United States District Court, W.D. Arkansas, Texarkana Division
May 23, 2008
CASE NO. 4:07-CV-4104 (W.D. Ark. May. 23, 2008)

Opinion

CASE NO. 4:07-CV-4104.

May 23, 2008


MEMORANDUM OPINION AND ORDER


Before the Court is a Motion to Dismiss, or, in the Alternative, Motion for More Definite Statement, filed on behalf of Defendant Mountain Valley Spring Company, LLC ("Mountain Valley"). (Doc. 7). Plaintiff Southern Wine and Spirits of Nevada, a division of Southern Wine and Spirits of America, Inc., ("Southern") has responded in opposition. (Doc. 12). Mountain Valley filed a reply to Southern's response. (Doc. 13). Southern filed a surreply to Mountain Valley's reply. (Doc. 14). The matter is ripe for consideration.

I. BACKGROUND

The matter before the Court involves a dispute arising out of a Distributor Agreement (see Doc. 1-2, the "Agreement") entered into by Southern and Mountain Valley in March of 1993. Southern, a Florida corporation, is a leading private distributor of wine and spirits in the United States and in the State of Nevada. Mountain Valley, an Arkansas corporation, entered into the Agreement with Southern to facilitate the distribution of its drinking water products in the State of Nevada. Under the terms of the Agreement, Southern agreed to sell, distribute and promote Mountain Valley drinking water in a seventeen (17) county region in Nevada, which included Las Vegas. The Agreement gave Southern the exclusive right to sell, distribute and promote Mountain Valley drinking water in this region. The Agreement contained an "evergreen clause," which provided that the Agreement was to remain in force until terminated by mutual consent or by default. The parties performed under the Agreement for fourteen (14) years, until 2007, at which time Mountain Valley transferred distributorship rights to an Anheuser-Busch distributor. In response, Southern brings this suit for damages, which is now before the Court on Mountain Valley's motion to dismiss or, in the alternative, for a more definite statement.

II. APPLICABLE LAW

In reviewing Mountain Valley's Motion to Dismiss, the Court assumes as true all factual allegations of the complaint. Bell Atlantic Corp. v. Twombly, 127 S.Ct. 1955, 1964-65, 167 L.Ed.2d 929 (2007); Abels v. Farmers Commodities Corp., 259 F.3d 910, 914 (8th Cir. 2001). "However, the complaint must contain sufficient facts, as opposed to mere conclusions, to satisfy the legal requirements of the claim to avoid dismissal." DuBois v. Ford Motor Credit Co., 276 F.3d 1019, 1022 (8th Cir. 2002). The complaint must "provide a defendant with some indication of the loss and the causal connection that a plaintiff has in mind." Dura Pharmaceuticals, Inc. v. Broudo, 544 U.S. 336, 347, 125 S.Ct. 1627, 161 L.Ed.2d 577 (2005). This Court does not dismiss a complaint pursuant to Fed.R.Civ.P. 12(b)(6) except in the "unusual case in which a plaintiff includes allegations that show, on the face of the complaint, that there is some insuperable bar to relief." Stone Motor Co. v. Gen. Motors Corp., 293 F.3d 456, 465 (8th Cir. 2002).

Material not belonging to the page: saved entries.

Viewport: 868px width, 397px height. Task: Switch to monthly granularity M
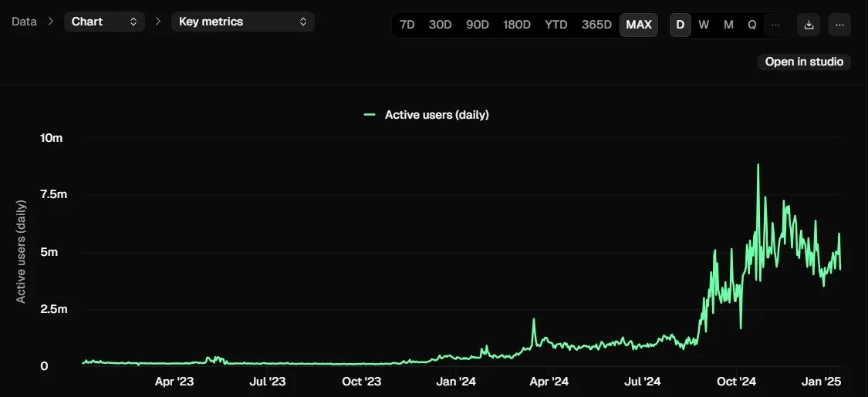pyautogui.click(x=728, y=25)
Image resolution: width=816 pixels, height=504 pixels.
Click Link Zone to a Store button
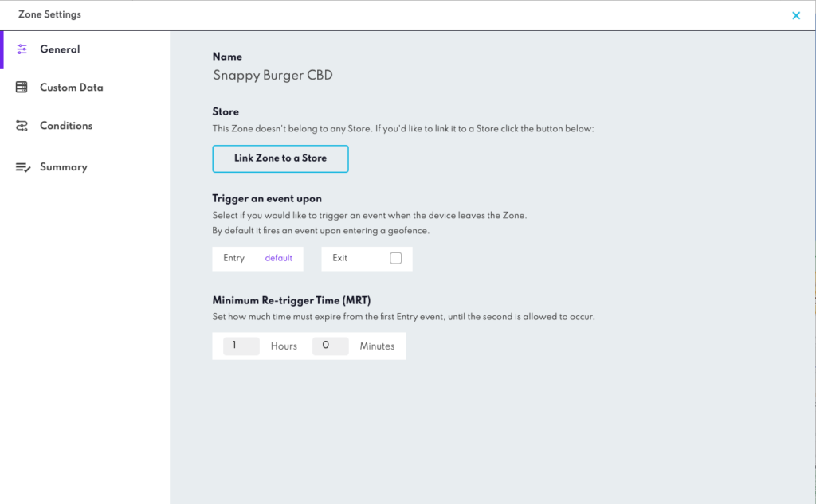pos(281,158)
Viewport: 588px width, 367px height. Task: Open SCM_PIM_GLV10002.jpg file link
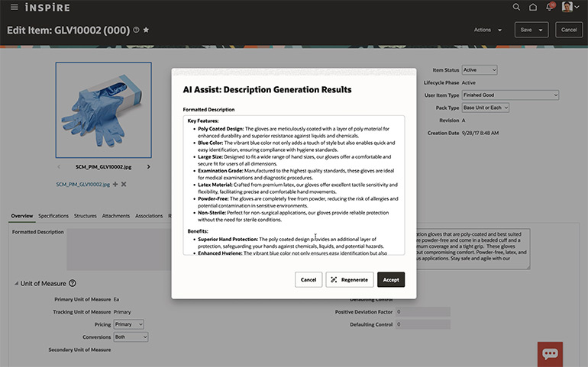[x=82, y=185]
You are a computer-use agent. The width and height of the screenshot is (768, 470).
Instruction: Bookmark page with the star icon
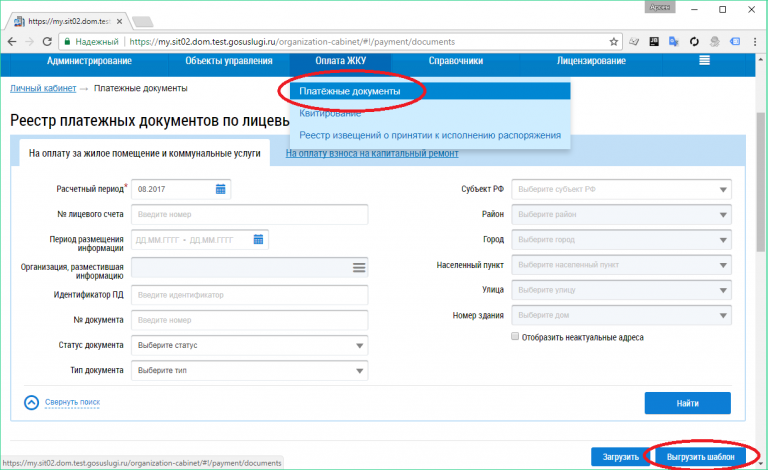pos(612,42)
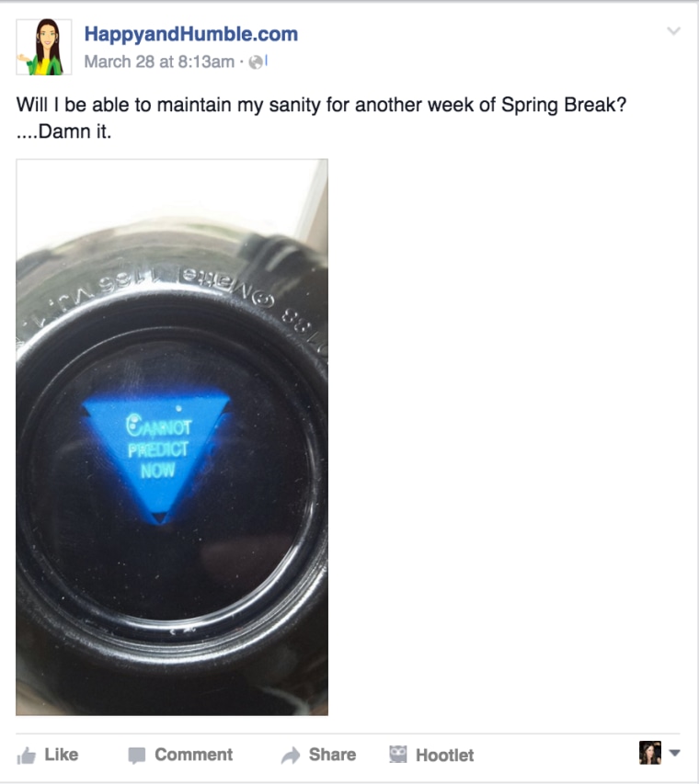Image resolution: width=699 pixels, height=784 pixels.
Task: Click the Share arrow icon
Action: click(291, 755)
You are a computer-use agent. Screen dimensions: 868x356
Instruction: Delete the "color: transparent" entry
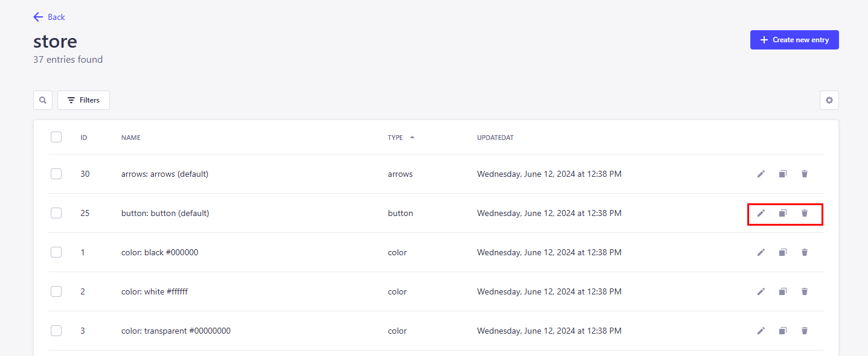click(x=804, y=331)
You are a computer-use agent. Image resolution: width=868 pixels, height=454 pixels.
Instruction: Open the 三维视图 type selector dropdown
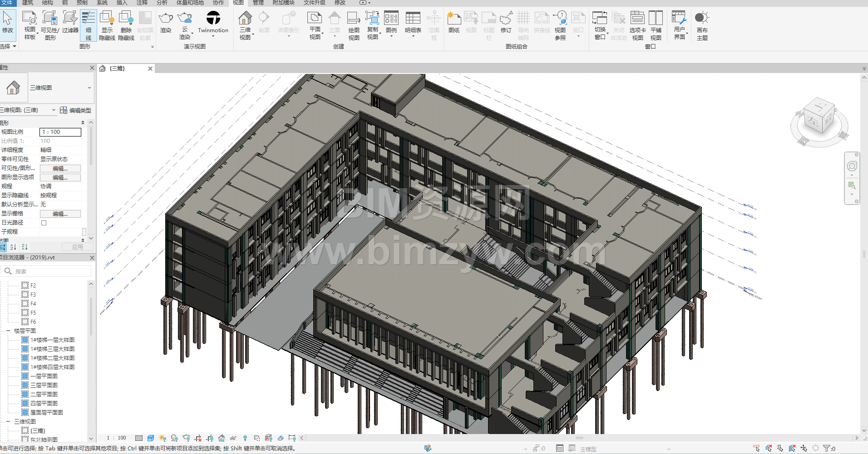[89, 88]
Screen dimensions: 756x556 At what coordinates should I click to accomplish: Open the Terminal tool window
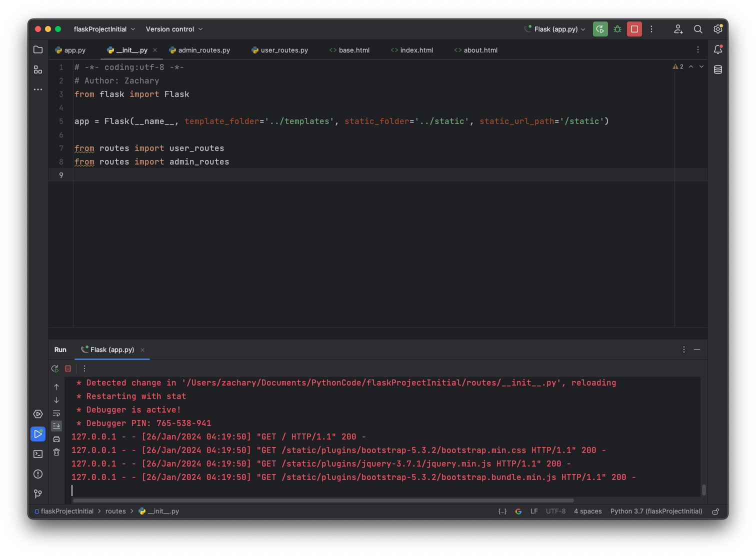click(x=38, y=454)
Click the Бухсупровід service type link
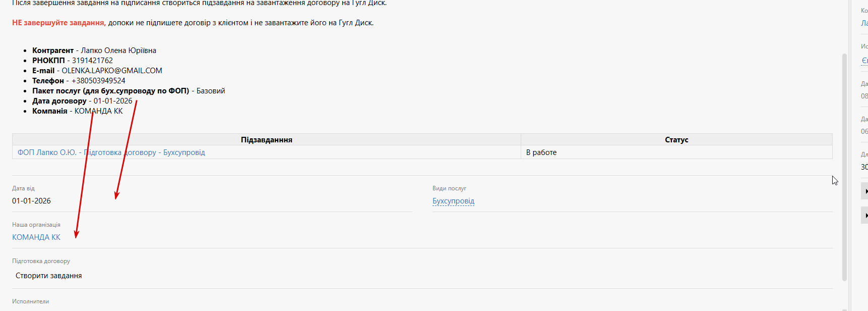The height and width of the screenshot is (311, 868). [x=453, y=201]
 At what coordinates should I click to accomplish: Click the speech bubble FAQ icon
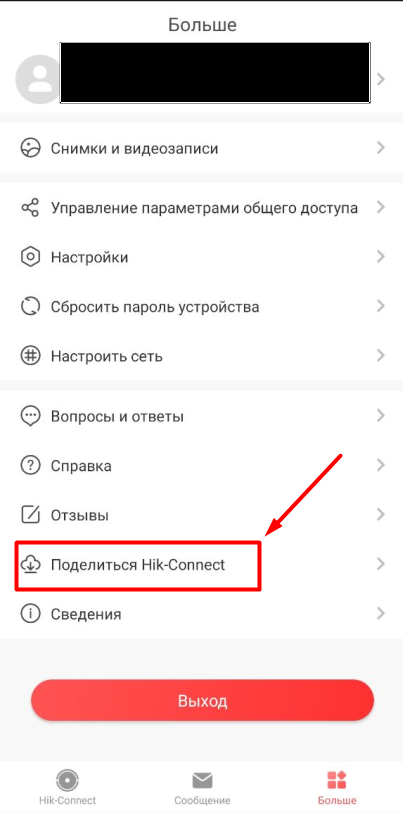30,416
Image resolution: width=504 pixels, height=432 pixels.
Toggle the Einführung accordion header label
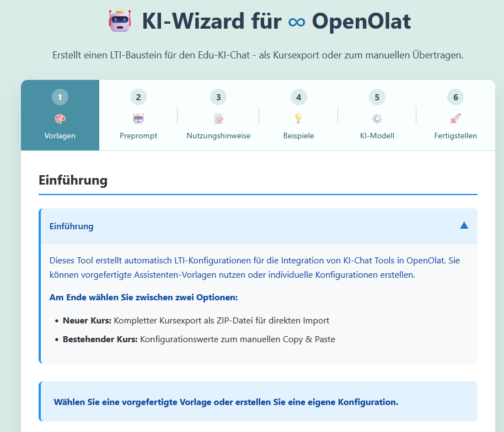pos(72,226)
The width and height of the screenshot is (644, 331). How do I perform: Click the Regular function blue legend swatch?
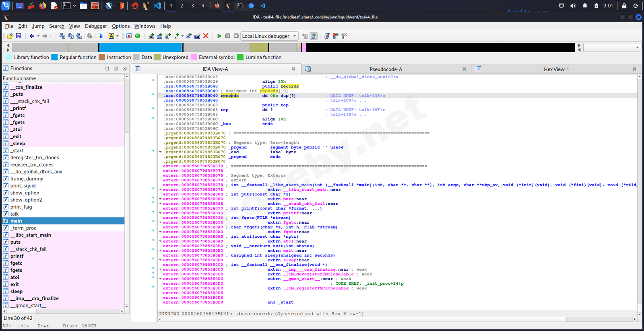55,57
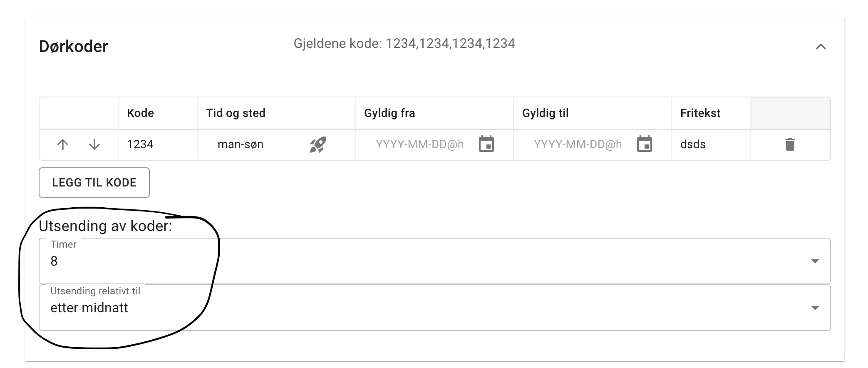Click the man-søn time and place field
The image size is (868, 368).
(x=241, y=144)
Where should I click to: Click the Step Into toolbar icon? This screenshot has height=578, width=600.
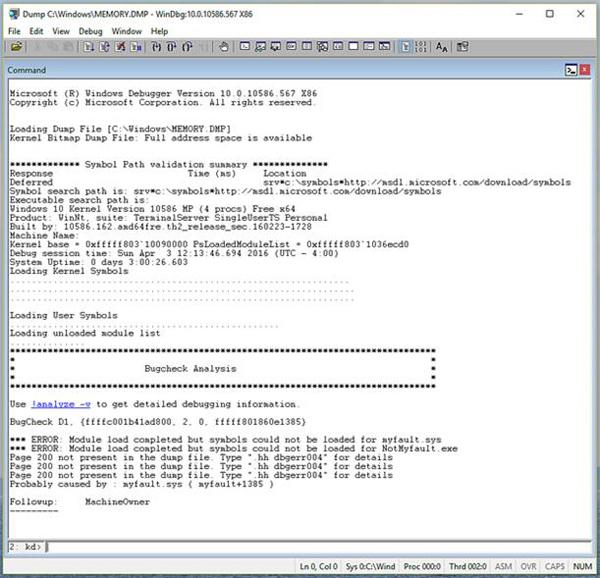coord(157,46)
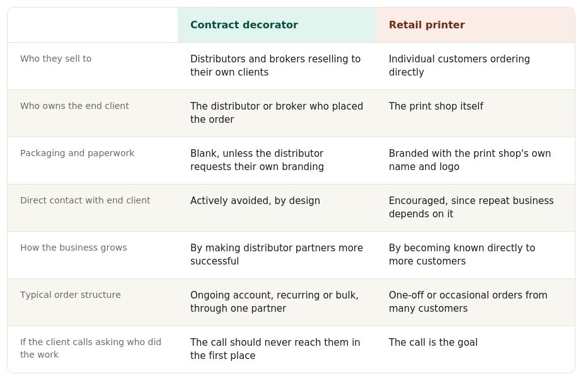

Regarding the motion for more definite statement, Federal Rule of Civil Procedure 12(e) provides, in relevant part: "[i]f a pleading to which a responsive pleading is permitted is so vague or ambiguous that a party cannot reasonably be required to frame a responsive pleading, the party may move for a more definite statement before interposing a responsive pleading." Fed.R.Civ.P. 12(e). A motion for more definite statement is properly granted only where a "major ambiguity or omission in the complaint" renders it "unanswerable." Farah v. Martin, 122 F.R.D. 24, 25 (E.D. Mich. 1988). Motions for more definite statements are disfavored, due to the notice pleading standards of the Federal Rules of Civil Procedure and the availability of liberal and extensive discovery. See, e.g., Weiszmann v. Kirkland and Ellis, 732 F.Supp. 1540, 1549 (D. Colo. 1990). Importantly, motions for more definite statement are not to be used as a substitute for discovery. Castillo v. Norton, 219 F.R.D. 155, 163 (D. Ariz. 2003). Rule 12(e) is designed to strike at unintelligible pleadings, not those merely lacking detail. Id. Mindful of the applicable legal standards, the Court now turns to the substance of Mountain Valley's motion.

III. DISCUSSION

For its first ground for dismissal, Mountain Valley argues that the Agreement precludes Southern's claim for damages. As a result, Mountain Valley argues, Southern's complaint fails to state a claim upon which relief can be granted, and the same should be dismissed under Fed.R.Civ.P. 12(b)(6). Specifically, Mountain Valley argues that Section 8.5 of the Agreement precludes Southern's claim for damages, resulting in a failure to plead the necessary elements for breach of contract under Nevada law. Section 8.5 of the Agreement provides that Mountain Valley "shall not be liable for termination compensation whatsoever based on goodwill established or investments made by [Southern] or otherwise." (Doc. 1-2, pg. 13). In response, Southern highlights the significance of Sections 2.2 and 2.3 of the Agreement, (Doc. 1-2, pgs. 2-3) which set forth the methods of terminating the Agreement, including by written mutual consent or by default, which is defined in later sections.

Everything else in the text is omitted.